[everydaygame]

Hi

the standard electrode potential of water  is 1.23V vs NHE

O2(g) + 4 H+ + 4 e− ⇄ 2 H2O          1.23V

However when the oxidation of water is used in photochemical process such as a gratzel cell or in honda and fujishimas work this is also quoted as 1.23V

2 H2O ⇄ O2(g) + 4 H+ + 4 e−          1.23V

I would have expected the oxidation potential to be -1.23V  relative to the reduction potential of 1.23V

Can anyone give any insight as to why this is? It's got me hugely confused

Thanks

[Borek]

No, potential at which reaction occurs is the same no matter in which direction it goes.

[everydaygame]

Thanks for the response

Yes i do understand this

my question is that why is it quoted as 1.23V by Gratzel and Honda and fujishima when in the context of being split by oxidation which to me seems totally wrong when the reduction potential is 1.23V. Its unlikely they have made a mistake being such an established author but there must be some assumption that I dont understand. I was hoping someone might know

Thanks

[Borek]

Think about it this way - high reduction potential means strong oxidizer. And O₂ is a strong oxidizer, no dobut about it.
· · · · · · ·
#### Exercise prompt
Using the replies in the forum thread, explain in one to three sentences why the oxidation of water is quoted as 1.23 V and not -1.23 V. The rows that come next have nothing to do with the forum thread.
· · · · · · ·
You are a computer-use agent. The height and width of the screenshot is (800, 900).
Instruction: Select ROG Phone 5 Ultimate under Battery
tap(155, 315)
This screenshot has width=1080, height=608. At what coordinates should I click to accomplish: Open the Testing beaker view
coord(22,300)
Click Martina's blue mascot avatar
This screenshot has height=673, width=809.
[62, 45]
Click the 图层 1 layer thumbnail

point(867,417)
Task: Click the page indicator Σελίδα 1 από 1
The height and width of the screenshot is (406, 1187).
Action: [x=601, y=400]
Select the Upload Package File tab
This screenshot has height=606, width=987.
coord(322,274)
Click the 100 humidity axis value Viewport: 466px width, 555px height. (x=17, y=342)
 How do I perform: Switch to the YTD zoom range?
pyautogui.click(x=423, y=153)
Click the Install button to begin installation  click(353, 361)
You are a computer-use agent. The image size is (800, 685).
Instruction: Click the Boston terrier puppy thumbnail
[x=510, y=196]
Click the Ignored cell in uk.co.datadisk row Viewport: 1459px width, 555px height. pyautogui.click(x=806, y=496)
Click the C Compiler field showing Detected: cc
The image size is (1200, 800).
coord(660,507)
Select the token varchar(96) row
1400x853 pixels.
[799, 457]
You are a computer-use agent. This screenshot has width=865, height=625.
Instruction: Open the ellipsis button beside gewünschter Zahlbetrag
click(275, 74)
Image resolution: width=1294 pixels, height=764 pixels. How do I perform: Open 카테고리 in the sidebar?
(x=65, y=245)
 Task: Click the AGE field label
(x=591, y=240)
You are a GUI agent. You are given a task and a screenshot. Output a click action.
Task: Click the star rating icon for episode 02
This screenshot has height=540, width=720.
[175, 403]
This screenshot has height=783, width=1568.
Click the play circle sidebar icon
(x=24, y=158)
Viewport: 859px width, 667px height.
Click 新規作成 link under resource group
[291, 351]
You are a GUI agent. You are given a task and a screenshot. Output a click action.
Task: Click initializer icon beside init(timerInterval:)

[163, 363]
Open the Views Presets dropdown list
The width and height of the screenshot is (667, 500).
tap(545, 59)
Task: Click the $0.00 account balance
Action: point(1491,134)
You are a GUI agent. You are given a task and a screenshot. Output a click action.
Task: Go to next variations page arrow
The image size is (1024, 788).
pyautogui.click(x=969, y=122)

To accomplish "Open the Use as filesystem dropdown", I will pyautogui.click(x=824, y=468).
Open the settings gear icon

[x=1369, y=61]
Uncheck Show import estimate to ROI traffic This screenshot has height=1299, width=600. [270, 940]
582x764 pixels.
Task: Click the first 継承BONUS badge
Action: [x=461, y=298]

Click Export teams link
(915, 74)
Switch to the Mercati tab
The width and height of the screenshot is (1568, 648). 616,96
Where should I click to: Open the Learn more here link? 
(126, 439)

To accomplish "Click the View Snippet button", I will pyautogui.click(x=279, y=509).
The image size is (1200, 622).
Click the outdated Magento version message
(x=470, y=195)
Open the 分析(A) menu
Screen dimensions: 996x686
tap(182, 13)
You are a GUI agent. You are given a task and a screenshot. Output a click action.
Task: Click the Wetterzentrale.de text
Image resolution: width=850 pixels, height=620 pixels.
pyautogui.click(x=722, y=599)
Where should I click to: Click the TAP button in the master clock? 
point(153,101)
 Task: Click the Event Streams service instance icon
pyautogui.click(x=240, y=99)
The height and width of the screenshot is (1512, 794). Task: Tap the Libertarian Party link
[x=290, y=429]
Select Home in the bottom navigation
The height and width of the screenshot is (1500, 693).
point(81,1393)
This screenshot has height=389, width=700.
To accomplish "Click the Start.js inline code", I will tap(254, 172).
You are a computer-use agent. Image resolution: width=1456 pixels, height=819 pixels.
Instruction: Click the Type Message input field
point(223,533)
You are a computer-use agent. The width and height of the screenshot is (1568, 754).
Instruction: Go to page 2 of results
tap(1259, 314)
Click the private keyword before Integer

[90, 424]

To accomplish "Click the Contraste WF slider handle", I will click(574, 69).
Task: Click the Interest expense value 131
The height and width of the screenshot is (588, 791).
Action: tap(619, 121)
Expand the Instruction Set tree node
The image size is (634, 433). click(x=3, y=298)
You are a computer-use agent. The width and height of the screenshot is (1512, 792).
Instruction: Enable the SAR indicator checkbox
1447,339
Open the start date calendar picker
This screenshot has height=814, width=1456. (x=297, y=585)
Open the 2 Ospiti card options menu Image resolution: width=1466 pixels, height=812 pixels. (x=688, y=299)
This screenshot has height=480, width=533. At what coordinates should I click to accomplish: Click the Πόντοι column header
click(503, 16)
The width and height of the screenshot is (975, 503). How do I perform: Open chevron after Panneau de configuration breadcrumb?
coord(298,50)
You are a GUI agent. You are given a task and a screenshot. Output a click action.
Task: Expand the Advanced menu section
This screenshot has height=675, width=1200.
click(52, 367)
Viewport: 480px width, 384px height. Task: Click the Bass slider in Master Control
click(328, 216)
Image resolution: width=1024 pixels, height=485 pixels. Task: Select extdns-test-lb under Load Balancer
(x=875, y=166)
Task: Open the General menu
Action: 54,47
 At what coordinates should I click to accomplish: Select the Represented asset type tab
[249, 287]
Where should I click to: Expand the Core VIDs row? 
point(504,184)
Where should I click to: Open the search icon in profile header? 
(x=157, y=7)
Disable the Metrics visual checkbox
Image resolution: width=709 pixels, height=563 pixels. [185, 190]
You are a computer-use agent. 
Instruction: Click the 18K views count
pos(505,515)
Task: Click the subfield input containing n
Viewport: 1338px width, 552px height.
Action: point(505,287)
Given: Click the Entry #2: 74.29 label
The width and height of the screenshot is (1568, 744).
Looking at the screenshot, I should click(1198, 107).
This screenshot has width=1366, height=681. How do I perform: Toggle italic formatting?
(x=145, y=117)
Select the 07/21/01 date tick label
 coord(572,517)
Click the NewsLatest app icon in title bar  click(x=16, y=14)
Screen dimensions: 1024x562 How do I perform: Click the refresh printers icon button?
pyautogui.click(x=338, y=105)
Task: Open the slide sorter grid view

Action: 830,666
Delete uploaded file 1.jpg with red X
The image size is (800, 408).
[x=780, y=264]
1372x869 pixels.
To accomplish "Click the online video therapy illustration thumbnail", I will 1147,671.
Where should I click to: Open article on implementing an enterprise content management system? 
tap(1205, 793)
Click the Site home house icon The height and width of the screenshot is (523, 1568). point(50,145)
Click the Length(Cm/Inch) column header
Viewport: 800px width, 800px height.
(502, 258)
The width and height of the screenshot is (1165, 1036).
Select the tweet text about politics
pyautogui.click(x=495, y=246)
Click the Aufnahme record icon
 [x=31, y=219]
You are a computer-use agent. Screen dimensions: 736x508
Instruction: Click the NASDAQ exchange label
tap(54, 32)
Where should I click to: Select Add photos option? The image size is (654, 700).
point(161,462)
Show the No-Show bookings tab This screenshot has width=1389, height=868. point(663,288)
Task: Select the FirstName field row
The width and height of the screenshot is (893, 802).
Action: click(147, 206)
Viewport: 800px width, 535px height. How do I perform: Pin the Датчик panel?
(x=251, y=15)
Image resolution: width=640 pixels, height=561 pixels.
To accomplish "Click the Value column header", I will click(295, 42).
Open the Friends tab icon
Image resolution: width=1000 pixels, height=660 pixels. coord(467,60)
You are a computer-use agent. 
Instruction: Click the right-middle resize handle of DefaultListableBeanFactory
· · · · · · ·
#### Result
The potential at which a reaction occurs is the same no matter which direction it goes, so the oxidation of water carries the same 1.23 V as the reduction. A high reduction potential means a strong oxidizer, and O₂ is clearly a strong oxidizer.